It is customary to watch. We watch all day. Sometimes, we call this banal practice “bearing witness,” because it makes things sound heavier—as if it is a burden to watch and we choose to shoulder the responsibility. As if watching is not easy; as if watching is not the action that begets most good or bad that happens in the world.
This tension, that between watching and bearing witness, is a little toy that I’ve invented for my idle brain to play with in the dark moments preceding painter George Rouy and choreographer Sharon Eyal’s BODYSUIT, a performance piece that inaugurates Rouy's first solo exhibition in the United States—The Bleed, Part II. The paintings will be on view at Hauser & Wirth until June 1st, but BODYSUIT is reserved for a lucky few in the know who can make themselves available on one of the three evenings it plays at the gallery in late February.
I’ve come to the theater after spending some time meandering through the gallery room that houses Rouy's The Bleed, Part II, where figures smear around the vague nucleus of corporeal form across large canvases. Rouy is young (31 years old, the youngest on Hauser & Wirth’s roster), and his paintings have garnered a fair amount of social buzz in the year following his induction into the gallery. It’s not difficult to understand why when encountering the work in person. Rouy’s figures, grouped together like a rat king, limbs barely distinguishable from one another, invoke a disturbing sense of carnality that catches the viewer off guard: should one stand too close, the flesh will beckon.
Twenty minutes spent sublimated by the bodies in The Bleed, Part II before attending BODYSUIT will force one to think about their role as an audience member. To watch, to bear witness. To be a bystander, to be a consumer. To see, to understand.

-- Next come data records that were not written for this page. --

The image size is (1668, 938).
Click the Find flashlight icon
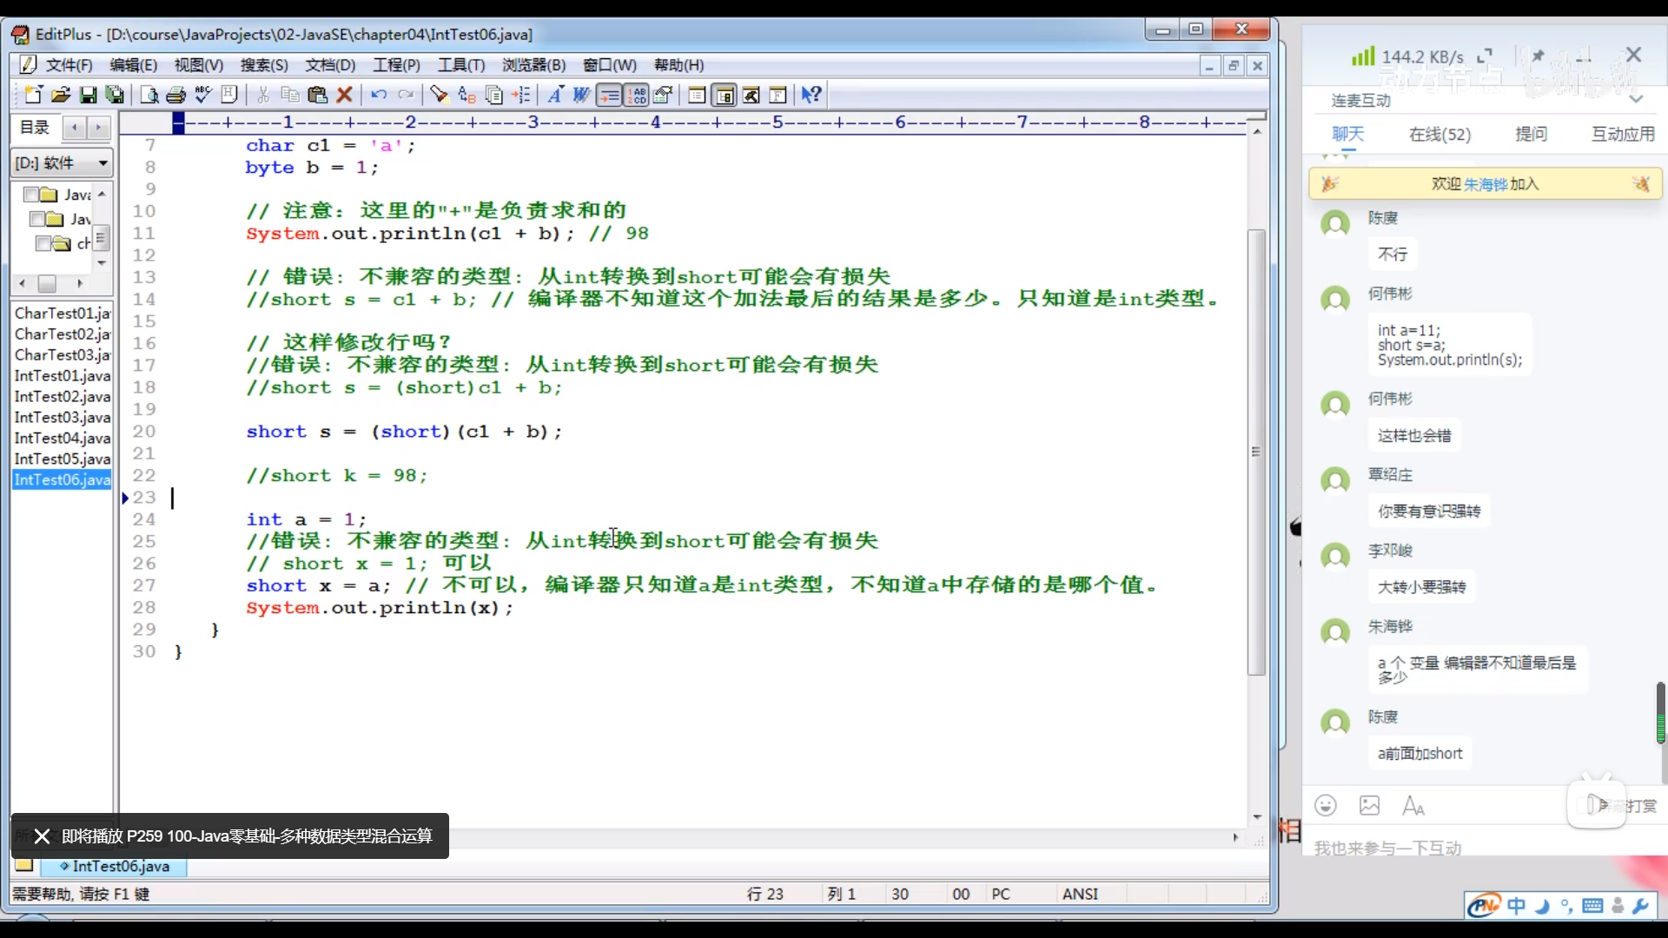point(439,95)
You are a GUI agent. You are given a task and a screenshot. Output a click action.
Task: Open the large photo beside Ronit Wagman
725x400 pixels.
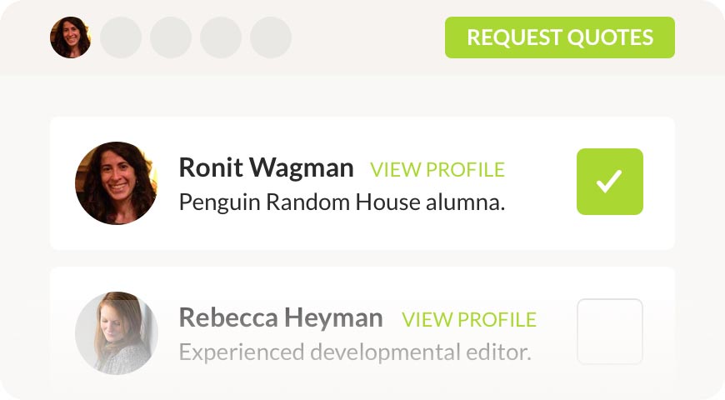(x=117, y=183)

Myself and fifty or so others settle in the theater and bone-rattling bass (composed by Rouy in collaboration with Liam Toon (Bar Italia) and Oscar Defriez) slams from the speakers and pulls, like a wavering magnet, four male dancers adorned in flesh-toned full body unitards from the corner to the mirrored floor. Behind them looms a silver and graphite backdrop, auspicious, painted by Rouy. The performance is stupendous and strange, each dancer moving as if their entire being is a limb of the commune, joints tight and back muscles synchronous, each dancer breaking from the group for explosive solos and then returning to the rhythm until the female dancer enters the stage, nearly three quarters through, movements sharp and angular. The men coalesce, and the woman stands alone.
There is a physical barrier between the body and its environment that begins to lax while watching the show. Perhaps it is the darkness, or the proximity of the crowd. Perhaps it’s the pulse that replicates a heartbeat, or the strobes that light the figures from above. These factors dilate the pupils and soften the peripheral vision, quickening a resting heartbeat in time with stern techno, ensuring that the watcher—the witness—feels completely isolated from the rest of the crowd: instead, one with the tangle of dancers onstage.
Rouy’s work is interesting not solely because of the way he brings forth physicality, but because of the way he considers the bodies of the audience as a part of the work itself. Vast stretches of skin, glitchy bones escaping canvas--these are made all the more interesting because of the nakedness of the viewer: at the whim of the scrutinized group, alone.